------ Trecho fornecido
Renato explica que parte da disputa do mercado chinês com os Estados Unidos ajudou o Brasil a crescer. “Não vejo problema do País ser um grande provedor de alimentos. Os Estados Unidos e Canadá também são, temos vários países industrializados, com a indústria e a agricultura fortes. Mas o nosso problema é que a indústria brasileira não é forte. A publicação ‘Desempenho da Indústria no Mundo’, que acompanha a participação industrial do Brasil e do mundo, mostra que estamos perdendo espaço, já estivemos na 8ª posição, e estamos na 17ª colocação, em competitividade”, aponta.
Outro alerta que o superintendente da CNI faz é que o Brasil também perde espaço nas exportações mundiais de manufaturados.
“Quando você olha dentro da indústria, você vê o crescimento. Em 2021, em relação a 2019, houve recuperação, mas ainda assim crescemos mais na indústria básica, de alimentos, químicos, produtos diretamente ligados ao agronegócio ou produtos intermediários, como celulose, madeira, do início da cadeia produtiva. Os produtos do fim da cadeia, com mais valor agregado, mais etapas de produção, os de bens de capital e bens de consumo duráveis, não crescem na pauta da exportação”, afirma.
------------
### Objetivo do exercício
Escreva a continuação do trecho acima sobre a indústria brasileira, começando logo depois da última frase.
------ Material de origem
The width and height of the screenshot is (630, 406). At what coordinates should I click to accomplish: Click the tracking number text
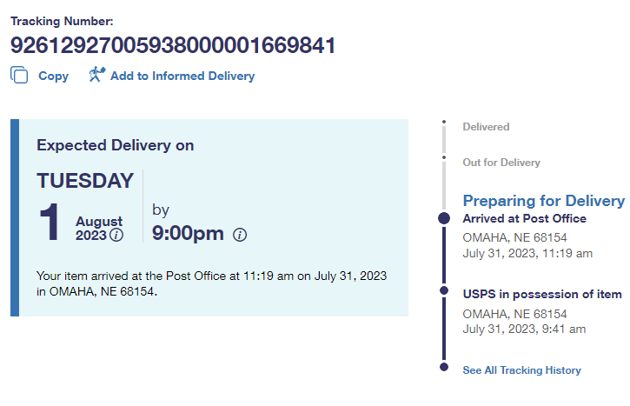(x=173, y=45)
------------
------ Material de origem
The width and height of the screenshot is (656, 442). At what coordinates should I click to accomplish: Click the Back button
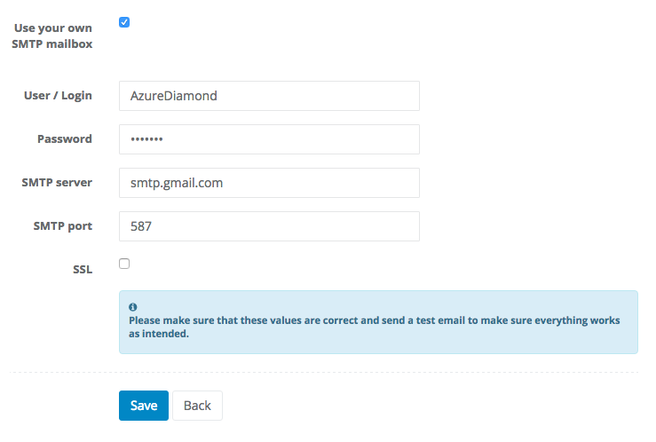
------------
### Resposta do exercício
Ainda sobre os manufaturados, Renato explica que os brasileiros praticamente não exportam esses produtos para a Ásia, pois, nesse caso, estes são países competidores de mercado. Seriam enviados mais para América Latina, Estados Unidos e Europa. “O Brasil ainda não entrou no mercado de cadeia global de valor. O grande desafio é diminuir essa concentração da exportação de produtos básicos, mas sem reduzir, ‘de jeito nenhum’, as vendas para a China. Expandir os manufaturados para a Ásia pode ser mais difícil, mas podemos aumentar para a América Latina, Estados Unidos, e até para a Europa”, explica.
Mas por que isso ainda não ocorre? De acordo com Renato, as empresas brasileiras ainda precisam investir em inovação, mão de obra de qualidade, gestão, capacitação e melhorar a educação no País, de uma forma geral. A mudança na educação, para ele, seria importante para que os jovens já entrassem no trabalho com visão mais ampla sobre o mercado. Outro fator determinante que impede a ampliação das exportações de manufaturados, de acordo com o superintendente, seria o sistema tributário do Brasil. Com a acumulação de tributos, ao longo das cadeias de produção, o sistema desestimularia a exportação e estimularia a importação.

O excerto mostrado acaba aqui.